Review is posted thanks to Kathy's efforts.


----------



## NJmom (Jun 19, 2007)

PC Girl,

Sorry I missed your previous posts.  I'm glad you had a nice time, and thank you for writing such a complete review.  

Wow!  $90 a week per chair!  As I need 4 chairs and at least 1 umbrella it looks like I'll have to make a Walmart run.  I liked the idea of not having to lug chairs, but not $360.00 ++ worth.

I'm happy to hear the construction wasn't too disruptive

Thanks again


----------



## bfree (Jun 20, 2007)

*marco charter club*

when you reserve charter club , a room, do you get the one that you own or can you get any floor you want.  since at present there is construction on the north building, can you get a different floor or view


----------



## pcgirl54 (Jun 20, 2007)

There is no construction at CC but at the Marriott next door and you do get the room on the RCI confirmation form.  I would think what you get depends whether you own flex or fixed time.
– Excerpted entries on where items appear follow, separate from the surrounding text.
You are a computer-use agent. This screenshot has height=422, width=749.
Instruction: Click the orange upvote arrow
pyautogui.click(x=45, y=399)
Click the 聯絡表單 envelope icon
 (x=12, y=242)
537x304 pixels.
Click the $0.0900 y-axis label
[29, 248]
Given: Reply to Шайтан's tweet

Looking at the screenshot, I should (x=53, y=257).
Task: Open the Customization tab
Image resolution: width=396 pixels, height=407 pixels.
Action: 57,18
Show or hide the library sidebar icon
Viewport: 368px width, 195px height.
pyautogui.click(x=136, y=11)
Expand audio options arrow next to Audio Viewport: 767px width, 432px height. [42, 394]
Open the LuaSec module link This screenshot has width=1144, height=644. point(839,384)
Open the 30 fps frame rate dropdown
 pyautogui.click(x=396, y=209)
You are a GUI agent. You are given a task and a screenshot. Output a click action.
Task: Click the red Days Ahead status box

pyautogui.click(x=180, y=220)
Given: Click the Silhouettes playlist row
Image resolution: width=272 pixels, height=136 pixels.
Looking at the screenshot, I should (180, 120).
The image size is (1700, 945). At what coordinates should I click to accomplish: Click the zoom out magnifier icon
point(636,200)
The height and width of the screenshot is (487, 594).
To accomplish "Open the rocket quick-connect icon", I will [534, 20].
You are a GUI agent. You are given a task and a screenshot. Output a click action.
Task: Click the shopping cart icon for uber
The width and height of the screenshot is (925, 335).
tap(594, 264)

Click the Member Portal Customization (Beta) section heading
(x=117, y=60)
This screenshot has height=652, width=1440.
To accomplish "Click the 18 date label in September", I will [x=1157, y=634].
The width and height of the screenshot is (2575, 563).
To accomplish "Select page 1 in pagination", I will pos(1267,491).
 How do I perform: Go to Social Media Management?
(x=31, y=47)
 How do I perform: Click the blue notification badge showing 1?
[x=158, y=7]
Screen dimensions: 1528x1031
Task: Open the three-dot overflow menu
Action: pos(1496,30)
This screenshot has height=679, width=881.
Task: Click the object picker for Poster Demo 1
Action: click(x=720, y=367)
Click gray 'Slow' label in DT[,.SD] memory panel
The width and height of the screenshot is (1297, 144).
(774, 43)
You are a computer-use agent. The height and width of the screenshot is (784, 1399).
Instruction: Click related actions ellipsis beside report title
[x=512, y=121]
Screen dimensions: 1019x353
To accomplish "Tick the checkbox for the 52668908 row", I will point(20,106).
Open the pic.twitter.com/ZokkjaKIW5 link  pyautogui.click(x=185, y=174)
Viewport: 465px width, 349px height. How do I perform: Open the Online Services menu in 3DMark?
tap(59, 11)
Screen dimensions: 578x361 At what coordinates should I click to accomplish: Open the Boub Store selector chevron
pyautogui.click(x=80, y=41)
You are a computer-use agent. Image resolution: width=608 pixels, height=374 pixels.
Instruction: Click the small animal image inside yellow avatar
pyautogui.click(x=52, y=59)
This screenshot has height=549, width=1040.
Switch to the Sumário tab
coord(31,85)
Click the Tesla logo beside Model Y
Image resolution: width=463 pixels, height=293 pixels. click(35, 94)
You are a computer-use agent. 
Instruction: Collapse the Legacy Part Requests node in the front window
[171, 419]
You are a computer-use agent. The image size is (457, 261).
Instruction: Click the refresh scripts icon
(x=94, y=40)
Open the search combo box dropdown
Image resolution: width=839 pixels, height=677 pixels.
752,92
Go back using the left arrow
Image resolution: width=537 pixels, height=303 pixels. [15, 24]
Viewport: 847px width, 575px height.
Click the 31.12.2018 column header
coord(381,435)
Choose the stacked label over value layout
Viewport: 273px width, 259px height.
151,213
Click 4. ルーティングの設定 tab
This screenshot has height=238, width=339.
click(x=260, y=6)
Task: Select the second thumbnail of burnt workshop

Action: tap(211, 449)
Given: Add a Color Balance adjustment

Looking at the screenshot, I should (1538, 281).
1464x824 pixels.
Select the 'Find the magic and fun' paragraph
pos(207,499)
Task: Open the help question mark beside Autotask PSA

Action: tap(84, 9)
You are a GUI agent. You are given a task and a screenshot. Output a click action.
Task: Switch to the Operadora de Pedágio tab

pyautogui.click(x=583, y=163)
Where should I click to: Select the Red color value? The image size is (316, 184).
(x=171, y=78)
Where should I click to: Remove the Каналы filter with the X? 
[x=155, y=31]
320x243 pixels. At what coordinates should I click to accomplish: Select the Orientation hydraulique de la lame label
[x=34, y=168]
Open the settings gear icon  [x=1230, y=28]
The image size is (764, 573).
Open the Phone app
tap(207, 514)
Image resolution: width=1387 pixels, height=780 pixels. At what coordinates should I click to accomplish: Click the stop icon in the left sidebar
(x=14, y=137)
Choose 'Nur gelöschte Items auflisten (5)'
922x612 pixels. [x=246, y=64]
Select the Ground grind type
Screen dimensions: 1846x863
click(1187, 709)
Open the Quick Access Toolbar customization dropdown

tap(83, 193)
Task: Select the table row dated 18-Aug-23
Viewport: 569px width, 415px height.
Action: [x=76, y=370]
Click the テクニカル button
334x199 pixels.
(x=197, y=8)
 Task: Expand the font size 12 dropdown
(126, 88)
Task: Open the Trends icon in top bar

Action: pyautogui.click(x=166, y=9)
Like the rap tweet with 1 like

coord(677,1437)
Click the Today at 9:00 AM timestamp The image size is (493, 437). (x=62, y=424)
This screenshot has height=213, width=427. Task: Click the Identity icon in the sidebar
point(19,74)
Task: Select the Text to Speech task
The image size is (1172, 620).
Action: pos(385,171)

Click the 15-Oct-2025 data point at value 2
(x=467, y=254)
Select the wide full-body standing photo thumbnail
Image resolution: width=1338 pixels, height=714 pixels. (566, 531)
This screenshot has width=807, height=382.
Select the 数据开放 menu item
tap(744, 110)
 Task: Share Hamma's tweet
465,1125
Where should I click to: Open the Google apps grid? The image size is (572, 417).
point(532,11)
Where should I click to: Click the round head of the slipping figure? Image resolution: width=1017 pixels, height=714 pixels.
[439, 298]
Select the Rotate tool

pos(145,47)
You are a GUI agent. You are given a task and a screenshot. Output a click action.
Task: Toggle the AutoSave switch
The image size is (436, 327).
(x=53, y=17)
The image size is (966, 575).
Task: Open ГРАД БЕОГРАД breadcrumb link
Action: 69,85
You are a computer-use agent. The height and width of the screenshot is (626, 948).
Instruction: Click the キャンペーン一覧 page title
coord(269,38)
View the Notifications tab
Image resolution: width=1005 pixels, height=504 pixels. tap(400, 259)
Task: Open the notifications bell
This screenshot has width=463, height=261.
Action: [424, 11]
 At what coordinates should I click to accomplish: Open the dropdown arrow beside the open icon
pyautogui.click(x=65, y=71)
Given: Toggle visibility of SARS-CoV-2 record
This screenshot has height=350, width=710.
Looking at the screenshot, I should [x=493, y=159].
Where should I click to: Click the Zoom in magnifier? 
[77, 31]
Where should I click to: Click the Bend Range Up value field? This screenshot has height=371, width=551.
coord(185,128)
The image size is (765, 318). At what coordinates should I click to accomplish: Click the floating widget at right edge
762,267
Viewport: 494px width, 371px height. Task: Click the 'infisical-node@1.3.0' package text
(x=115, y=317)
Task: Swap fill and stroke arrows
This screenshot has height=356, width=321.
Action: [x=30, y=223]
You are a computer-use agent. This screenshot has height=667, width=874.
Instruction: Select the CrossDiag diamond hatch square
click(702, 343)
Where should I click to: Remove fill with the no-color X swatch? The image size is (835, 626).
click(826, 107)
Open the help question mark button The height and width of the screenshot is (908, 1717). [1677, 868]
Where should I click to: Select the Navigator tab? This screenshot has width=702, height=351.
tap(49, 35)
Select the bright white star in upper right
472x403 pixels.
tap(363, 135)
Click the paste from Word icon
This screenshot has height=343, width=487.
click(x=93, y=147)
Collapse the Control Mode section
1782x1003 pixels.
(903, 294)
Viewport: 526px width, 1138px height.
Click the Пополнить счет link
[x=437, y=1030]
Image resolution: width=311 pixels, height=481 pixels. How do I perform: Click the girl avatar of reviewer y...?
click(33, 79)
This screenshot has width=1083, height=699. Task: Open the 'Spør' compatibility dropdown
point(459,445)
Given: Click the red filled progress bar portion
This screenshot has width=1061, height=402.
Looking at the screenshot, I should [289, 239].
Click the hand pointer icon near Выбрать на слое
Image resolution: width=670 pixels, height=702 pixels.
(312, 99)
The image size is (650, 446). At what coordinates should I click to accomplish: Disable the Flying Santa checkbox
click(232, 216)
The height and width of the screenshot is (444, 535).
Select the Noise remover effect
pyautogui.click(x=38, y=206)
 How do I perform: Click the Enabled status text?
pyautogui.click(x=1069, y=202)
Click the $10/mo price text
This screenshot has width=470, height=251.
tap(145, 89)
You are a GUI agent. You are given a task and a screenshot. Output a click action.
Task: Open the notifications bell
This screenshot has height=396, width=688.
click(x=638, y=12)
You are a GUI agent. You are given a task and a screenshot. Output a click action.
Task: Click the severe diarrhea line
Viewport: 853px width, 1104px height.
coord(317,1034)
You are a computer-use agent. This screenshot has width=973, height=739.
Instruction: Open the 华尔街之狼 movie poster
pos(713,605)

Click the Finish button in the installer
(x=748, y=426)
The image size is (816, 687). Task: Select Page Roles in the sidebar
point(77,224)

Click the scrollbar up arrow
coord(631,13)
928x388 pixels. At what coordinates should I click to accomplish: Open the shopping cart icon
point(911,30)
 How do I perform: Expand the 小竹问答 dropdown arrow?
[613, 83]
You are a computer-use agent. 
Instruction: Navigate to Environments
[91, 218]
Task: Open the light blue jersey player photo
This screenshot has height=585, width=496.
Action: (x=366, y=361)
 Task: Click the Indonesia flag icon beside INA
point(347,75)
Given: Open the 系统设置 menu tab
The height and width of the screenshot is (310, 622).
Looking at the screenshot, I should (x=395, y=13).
We noticed little noise on the top floor and it really had no impact on our vacation. Since the workers are gone before nightfall it does not effect sleep. Bedrooms are quiet except for the ocean sounds that we love. 

Like Eagle's Nest the interiors are not fancy but nice and clean. Kitchen is medium size and well stocked,white cabinets and light green counters. I am going to post the pics later this week and that may help you.

All units at CC face the ocean and that is a big plus. Even the new Marriott won't have 100% OF units.


----------